CEO confident Dakota Access Pipeline will be completed under Trump presidency
The leader of the company behind the controversial Dakota Access oil pipeline is “100 percent” confident President-elect Donald Trump will help the project get finished.
Protesters from more than 200 Native American tribes have been camped out near the site since August. They are protesting the completion of the pipeline which stretches from the Bakken oil fields in North Dakota down to Illinois.
Energy Transfer Partners CEO Kelcy Warren is breaking his silence, as he faces mounting threats and lengthening delays. He remains bullish on the post-election future of the pipeline, which he says is already 84 percent done, reports CBS News’ Mark Albert. But about 1,000 feet are being temporarily stopped by the Obama administration.
“We will get this easement and we will complete our project,” Warren said in an interview you’ll see only on “CBS This Morning.”

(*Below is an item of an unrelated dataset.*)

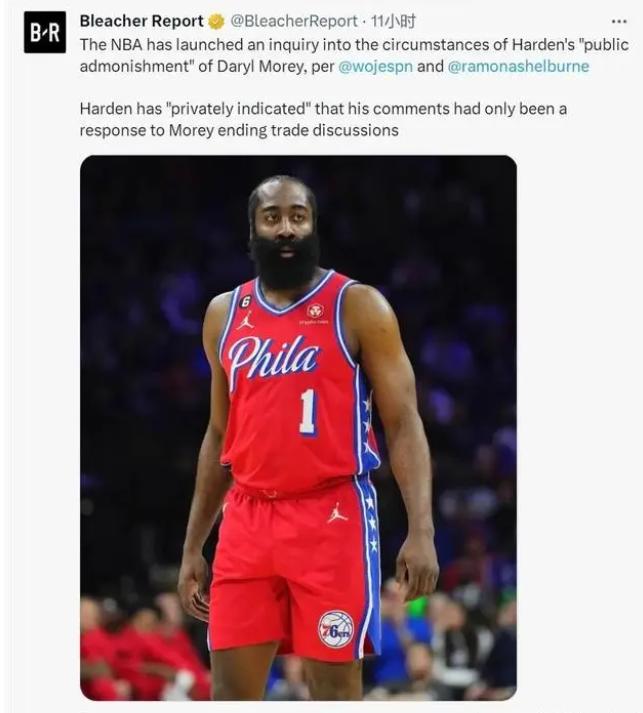Click the gold verified badge

216,21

President-elect Trump has minor holdings in Warren’s company, and Warren donated $103,000 to Trump’s campaign.
“Have you spoken to Donald Trump about the pipeline?” Albert asked.
“I’ve never met the man,” Warren said.
“You’ve never met him but he’s invested in you and you’re invested in him,” Albert said.

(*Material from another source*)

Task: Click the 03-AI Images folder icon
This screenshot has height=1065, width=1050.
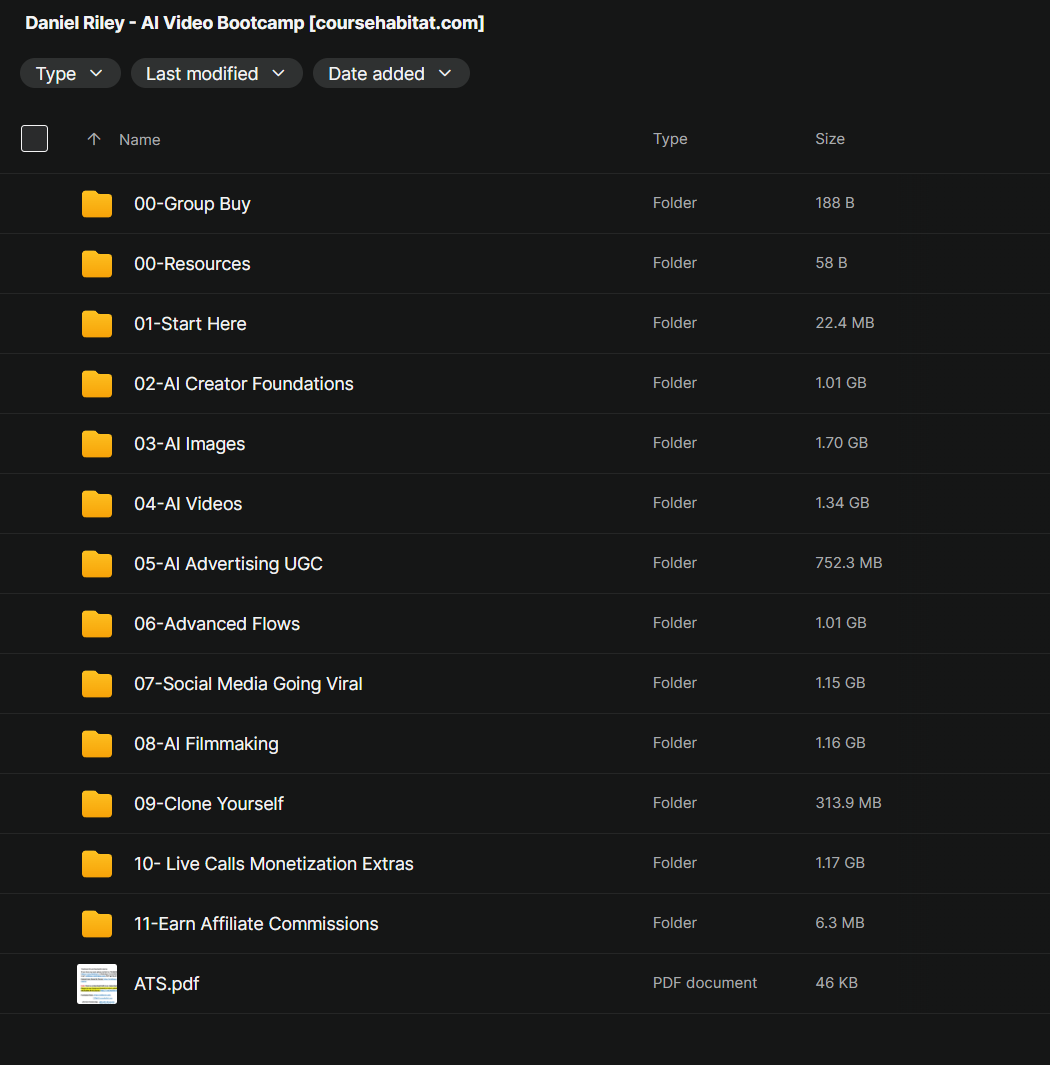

Warren laughed, saying, “Well, I wish him well.”
Thousands of demonstrators in North Dakota have been camped out near several pipeline construction sites, which at times turned violent and led to over 400 arrests.
Native Americans and environmentalists say the pipeline could threaten the water supply of millions and disrespect sacred lands.
Warren told us it will make oil cheaper to transport and create jobs.
“But it doesn’t help the United States if it leaks, right? It doesn’t help the people who live downstream,” Albert said.
“I’m not gonna win that argument with you because pipelines do leak. It’s rare. I think the chances of this pipeline leaking is extremely remote,” Warren said.
The company says it is taking “every precaution” to make the steel pipeline safe, and its employees are facing death threats.
“Our people have been under attack,” Warren said.
“I hope your parents, your children especially, all burn in f****** hell,” one person threatened.
When finished, the pipeline will be more than 1,100 miles long. That’s just seven miles shorter than the controversial Keystone Pipeline, which President Obama rejected in 2015.
Trump has yet to speak about the Dakota Access Pipeline, but said this about another controversial pipeline last month: “We’re going to allow the Keystone Pipeline and so many other things to move forward.”
Warren “absolutely” thinks the protesters will leave once his company is done, saying “What is there to protest?”
“They will not stop our project. That’s naïve. They’re not stopping our project,” Warren added.
Trump’s team did not respond to our request for comment. Warren said the company wants to reimburse the state and Morton County for the money spent on handling the protests. But authorities have yet to accept the offer.
Editor’s Note: This story has been updated to reflect that Trump’s holdings in Kelcy Warren’s company are relatively small.